* [Task prompt]:
A faithful copy of every record is needed here. Images must not appear in it.

-- Provided information follows --

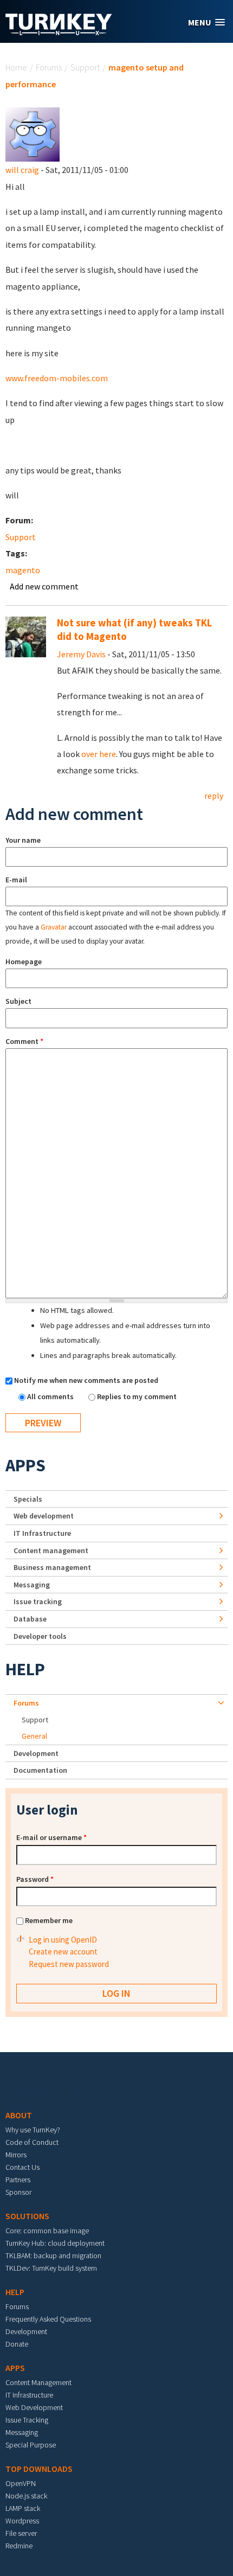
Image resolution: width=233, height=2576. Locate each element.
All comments (51, 1396)
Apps (25, 1465)
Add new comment (44, 586)
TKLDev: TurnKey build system (51, 2268)
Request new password (69, 1964)
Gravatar (54, 927)
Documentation (40, 1770)
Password (35, 1879)
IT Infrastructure (42, 1533)
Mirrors (16, 2155)
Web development (44, 1516)
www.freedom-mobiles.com (56, 378)
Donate (16, 2344)
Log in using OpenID (63, 1939)
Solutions (27, 2215)
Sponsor (18, 2192)
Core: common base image (47, 2230)
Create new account (63, 1951)
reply (213, 795)
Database (30, 1619)
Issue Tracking (26, 2420)
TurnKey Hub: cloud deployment (55, 2243)
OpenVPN (20, 2483)
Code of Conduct (32, 2142)
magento (22, 570)
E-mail (16, 879)
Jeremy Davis (81, 654)
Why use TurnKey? (32, 2130)
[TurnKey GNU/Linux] (58, 32)
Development (36, 1753)
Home (16, 67)
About (18, 2115)
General (34, 1736)
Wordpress (22, 2521)
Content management (51, 1550)
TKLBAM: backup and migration (53, 2255)
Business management (52, 1567)
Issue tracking (38, 1601)
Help (25, 1669)
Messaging (32, 1585)
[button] (206, 22)
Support (85, 67)
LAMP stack (22, 2508)
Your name (23, 840)
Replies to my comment (137, 1396)
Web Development (34, 2407)
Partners (17, 2179)
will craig (22, 169)
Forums (49, 67)
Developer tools (40, 1636)
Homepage (23, 961)
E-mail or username (51, 1837)
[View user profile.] (32, 133)
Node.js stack (26, 2496)
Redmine (19, 2546)
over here (98, 753)
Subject (18, 1001)
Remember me (49, 1920)
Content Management (38, 2382)
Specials (28, 1499)
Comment (24, 1041)
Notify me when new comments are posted (86, 1380)
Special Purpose (30, 2445)
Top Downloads (39, 2468)
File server (21, 2533)
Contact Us (22, 2167)
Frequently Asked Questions (48, 2319)
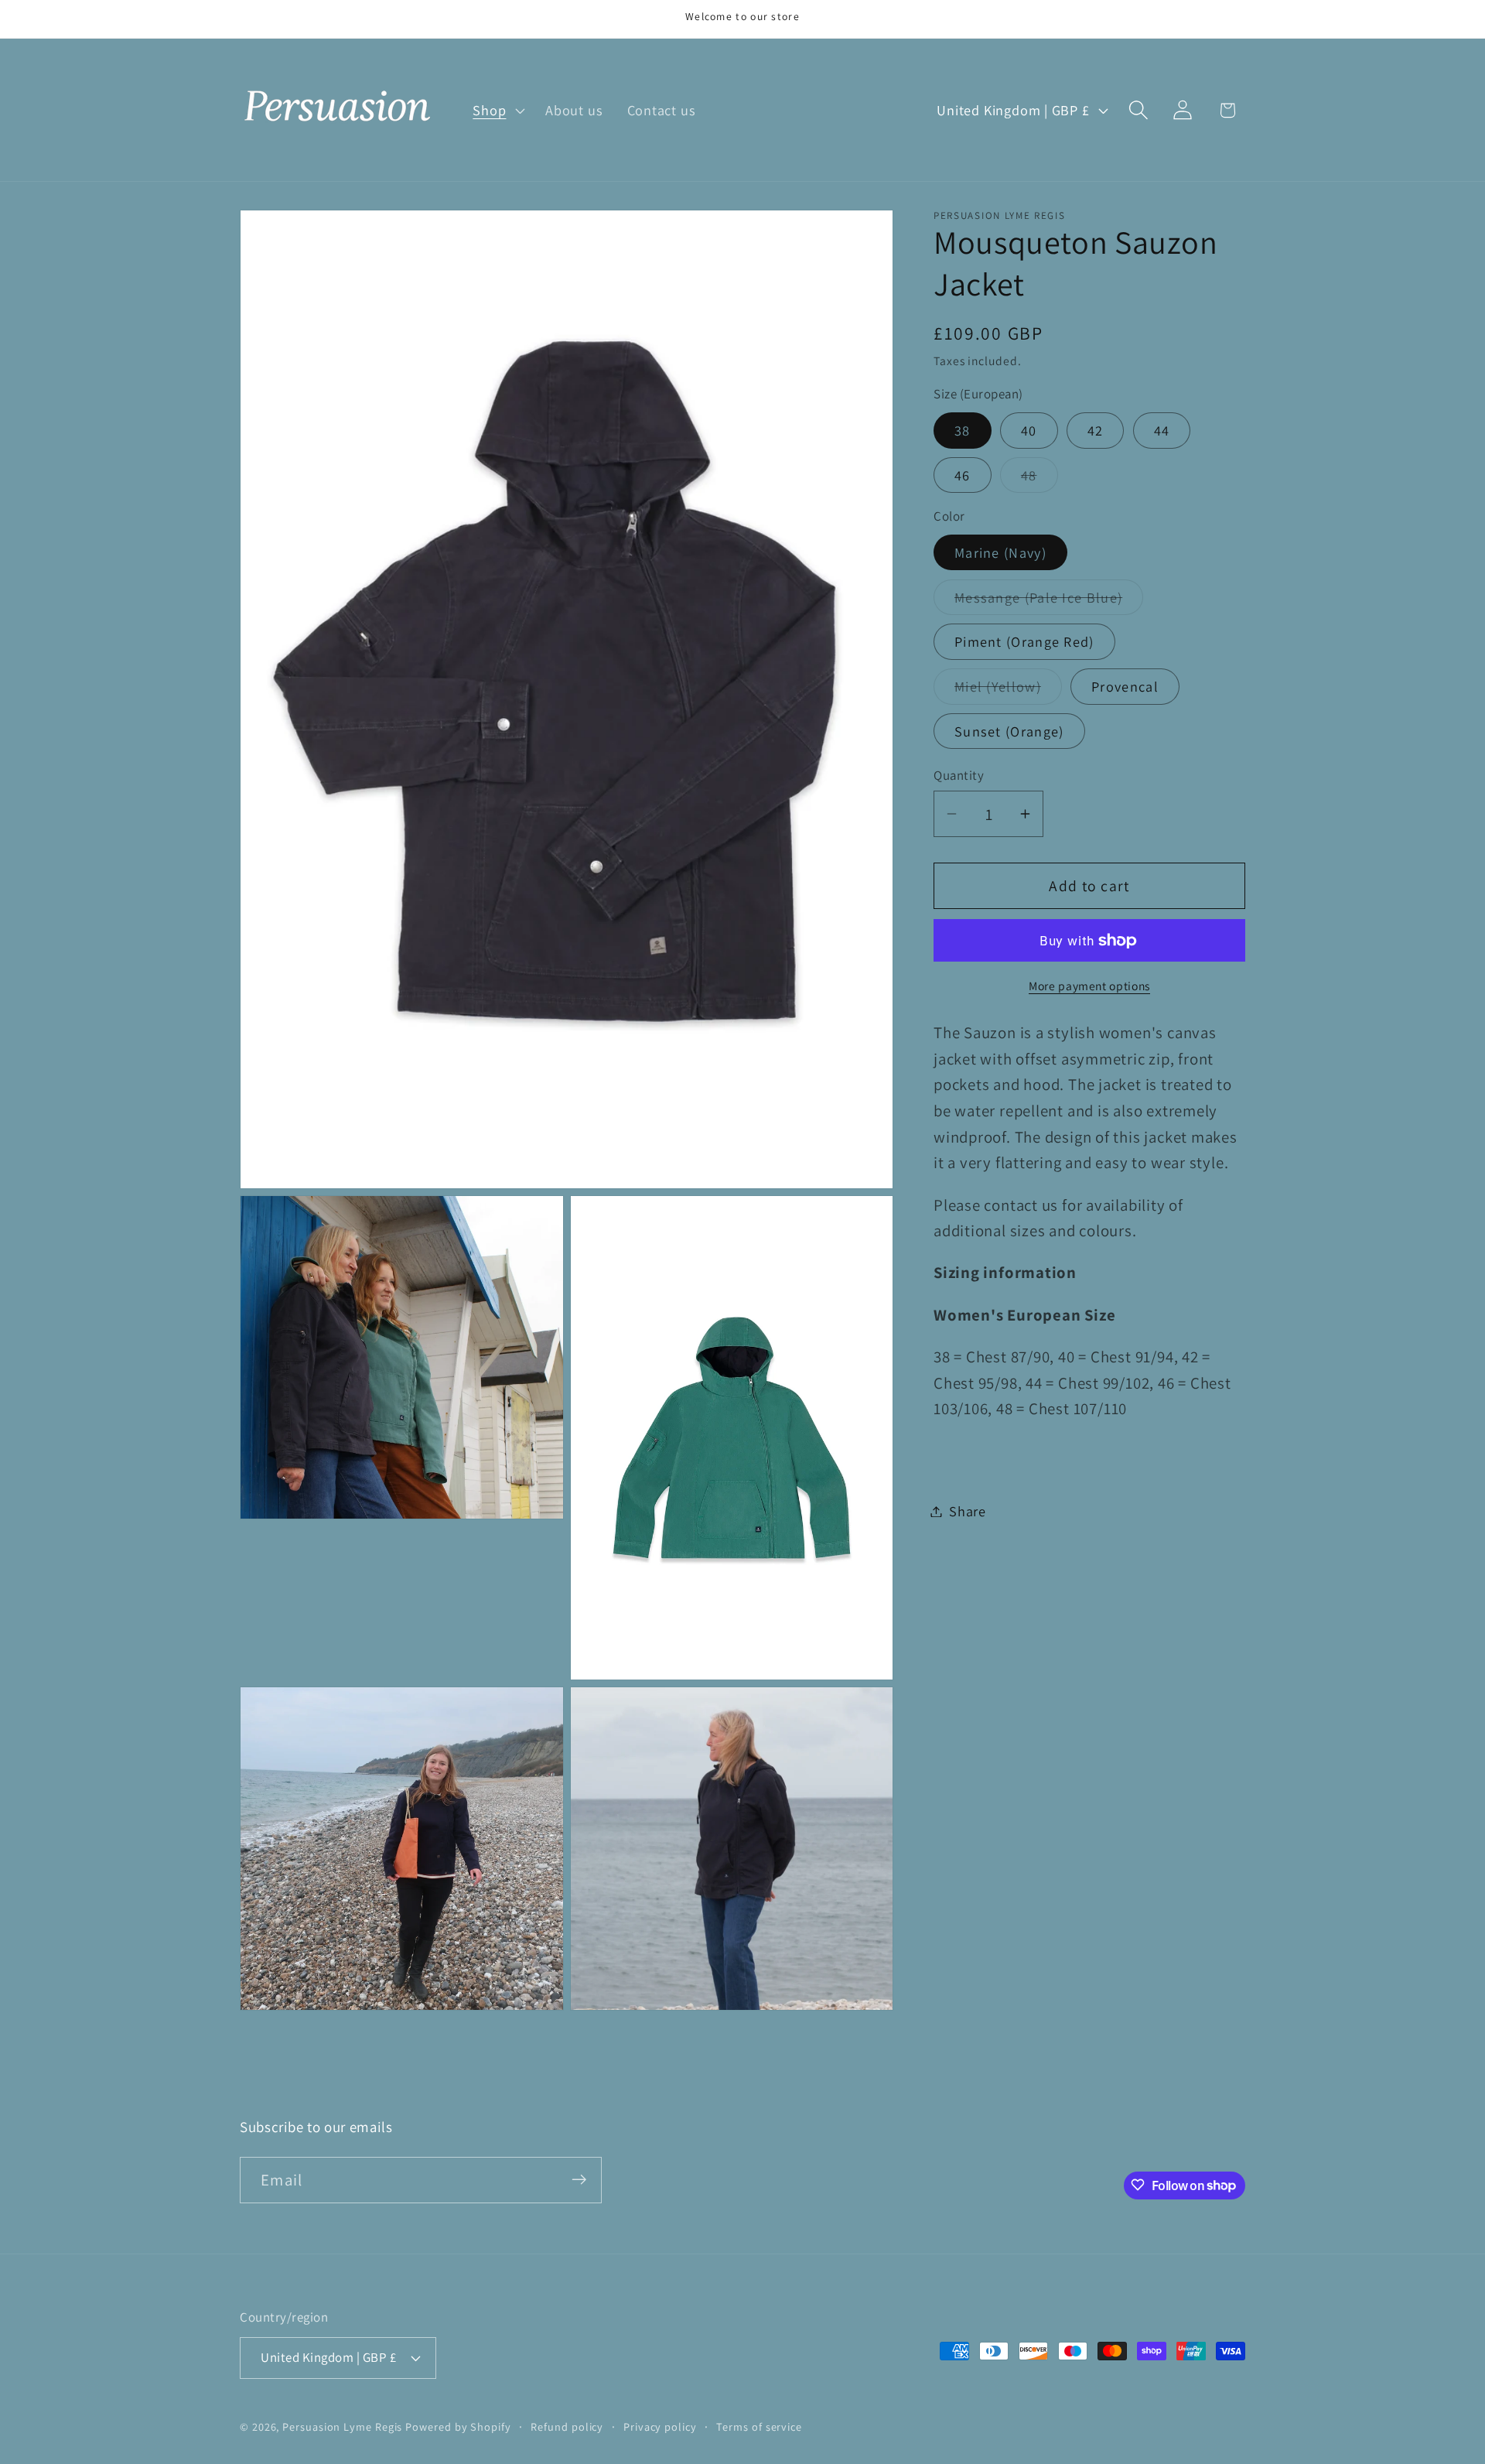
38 (962, 430)
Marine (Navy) (1000, 552)
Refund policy (567, 2426)
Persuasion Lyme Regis (342, 2426)
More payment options (1089, 985)
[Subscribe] (579, 2179)
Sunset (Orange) (1009, 731)
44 (1162, 430)
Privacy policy (660, 2426)
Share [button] (967, 1511)
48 (1039, 479)
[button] (497, 110)
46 (962, 475)
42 (1095, 430)
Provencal (1125, 686)
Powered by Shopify (457, 2426)
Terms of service (759, 2426)
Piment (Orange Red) (1024, 642)
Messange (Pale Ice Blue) (1048, 601)
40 (1029, 430)
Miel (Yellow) (1008, 690)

-- Provided information concluded --

* [Solution below]:
Image resolution: width=233, height=2576. Locate each element.
All comments (51, 1396)
Apps (25, 1465)
Add new comment (44, 586)
TKLDev: TurnKey build system (51, 2268)
Request new password (69, 1964)
Gravatar (54, 927)
Documentation (40, 1770)
Password (35, 1879)
IT Infrastructure (42, 1533)
Mirrors (16, 2155)
Web development (44, 1516)
www.freedom-mobiles.com (56, 378)
Donate (16, 2344)
Log in using OpenID (63, 1939)
Solutions (27, 2215)
Sponsor (18, 2192)
Core: common base image (47, 2230)
Create new account (63, 1951)
reply (213, 795)
Database (30, 1619)
Issue Tracking (26, 2420)
TurnKey Hub: cloud deployment (55, 2243)
OpenVPN (20, 2483)
Code of Conduct (32, 2142)
magento (22, 570)
E-mail (16, 879)
Jeremy Davis (81, 654)
Why use TurnKey? (32, 2130)
[TurnKey GNU/Linux] (58, 32)
Development (36, 1753)
Home (16, 67)
About (18, 2115)
General (34, 1736)
Wordpress (22, 2521)
Content management (51, 1550)
TKLBAM: backup and migration (53, 2255)
Business management (52, 1567)
Issue tracking (38, 1601)
Help (25, 1669)
Messaging (32, 1585)
[button] (206, 22)
Support (85, 67)
LAMP stack (22, 2508)
Your name (23, 840)
Replies to my comment (137, 1396)
Web Development (34, 2407)
Partners (17, 2179)
will craig (22, 169)
Forums (49, 67)
Developer tools (40, 1636)
Homepage (23, 961)
E-mail or username (51, 1837)
[View user profile.] (32, 133)
Node.js stack (26, 2496)
Redmine (19, 2546)
over here (98, 753)
Subject (18, 1001)
Remember me (49, 1920)
Content Management (38, 2382)
Specials (28, 1499)
Comment (24, 1041)
Notify me when new comments are posted (86, 1380)
Special Purpose (30, 2445)
Top Downloads (39, 2468)
File server (21, 2533)
Contact Us (22, 2167)
Frequently Asked Questions (48, 2319)
38 (962, 430)
Marine (Navy) (1000, 552)
Refund policy (567, 2426)
Persuasion Lyme Regis (342, 2426)
More payment options (1089, 985)
[Subscribe] (579, 2179)
Sunset (Orange) (1009, 731)
44 (1162, 430)
Privacy policy (660, 2426)
Share [button] (967, 1511)
48 (1039, 479)
[button] (497, 110)
46 (962, 475)
42 (1095, 430)
Provencal (1125, 686)
Powered by Shopify (457, 2426)
Terms of service (759, 2426)
Piment (Orange Red) (1024, 642)
Messange (Pale Ice Blue) (1048, 601)
40 (1029, 430)
Miel (Yellow) (1008, 690)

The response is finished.